>> BEGIN PASSAGE

Neither German manufacturer was ready for the start of 1934 so Scuderia Ferrari’s Alfa Romeo Tipo-B “P3”s dominated at Monaco. When established star Louis Chiron crashed with two laps to go, his precocious young team-mate Guy Moll was on hand to win. Another victory in the Avusrennen – beating the Auto Unions on their debut – confirmed Moll as a new star. Tragically, that promise would not be fulfilled for he was killed at Pescara.
Both Mercedes and Auto Union were ready for the French GP but did not win. Chiron came from row three (thanks to more than a hint of a jump start) to lead a famous and unexpected Alfa Romeo 1-2-3. However, that only delayed the inevitable.
The radical Ferdinand Porsche-designed Auto Union A-typ was mid-engine and a handful to drive. Hans Stuck was one of the few to master the V16-powered machine and he won the German, Swiss and Masaryk (Czechoslovakian) GPs to emerge as the leading driver of the year.
Mercedes had stripped its white paint in France to make the new 750 kgs maximum weight limit and its cars would be the “Silver Arrows” thereafter. Team leader Rudolf Caracciola was barely recovered from injuries sustained at Monaco a year before so they hired the volatile Luigi Fagioli as insurance. They shared victory at Monza (after the exhausted Caracciola handed his car over to the Italian) and Fagioli then won in Spain.
Like Alfa Romeo, Bugatti were outclassed but René Dreyfus did win at Spa-Francorchamps after the Germans boycotted the race due to the Belgian authorities trying to charge import duty on their specialist racing fuel.

>> END PASSAGE

EXERCISE GOAL - Rewrite the passage on the 1934 racing season from "Both Mercedes and" to "of the year.", putting "innovative" in place of "radical".

>> BEGIN INFORMATION SHOWN

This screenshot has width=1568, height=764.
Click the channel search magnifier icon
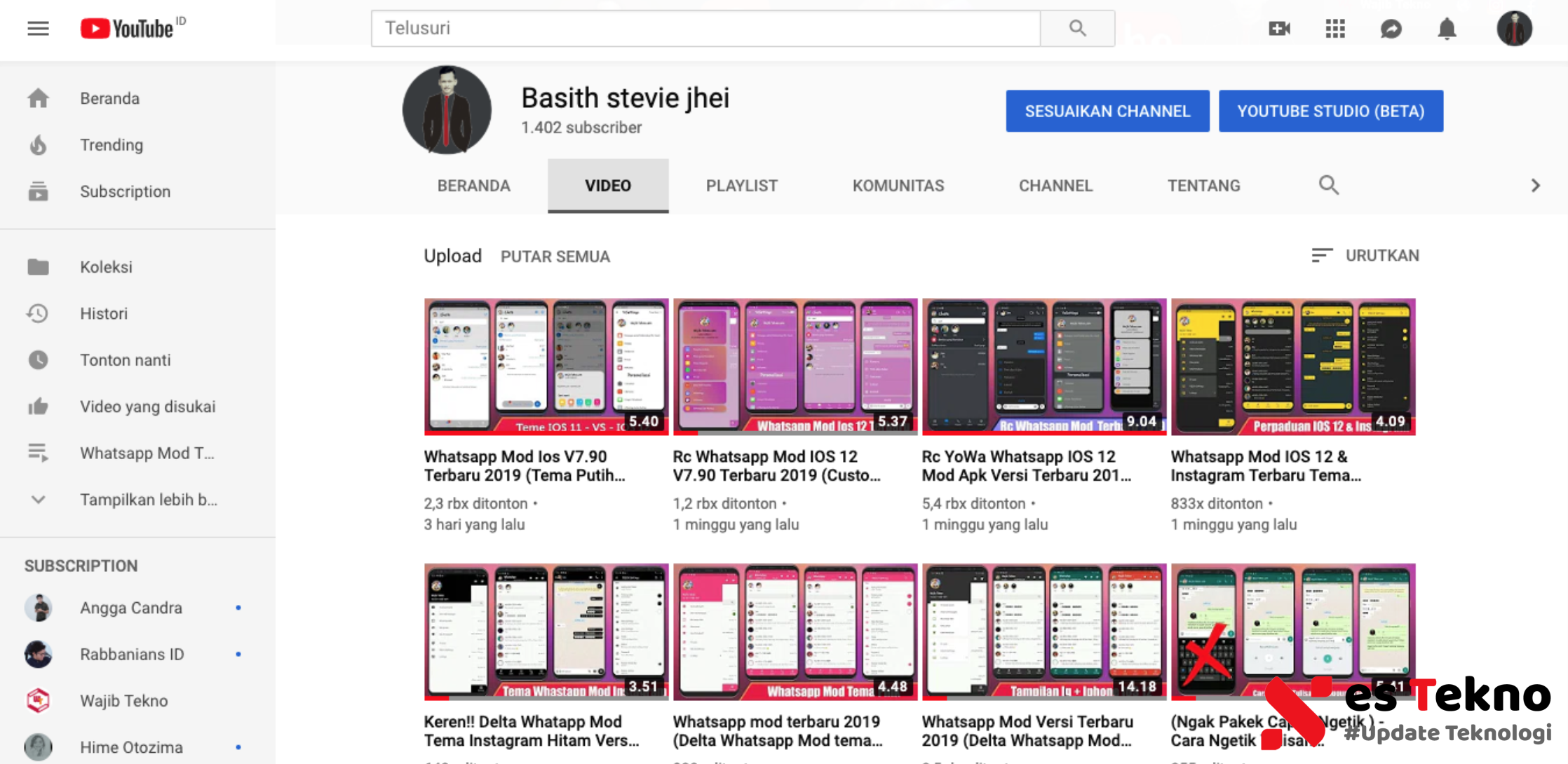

>> END INFORMATION SHOWN

TASK OUTPUT -
Both Mercedes and Auto Union were ready for the French GP but did not win. Chiron came from row three (thanks to more than a hint of a jump start) to lead a famous and unexpected Alfa Romeo 1-2-3. However, that only delayed the inevitable.
The innovative Ferdinand Porsche-designed Auto Union A-typ was mid-engine and a handful to drive. Hans Stuck was one of the few to master the V16-powered machine and he won the German, Swiss and Masaryk (Czechoslovakian) GPs to emerge as the leading driver of the year.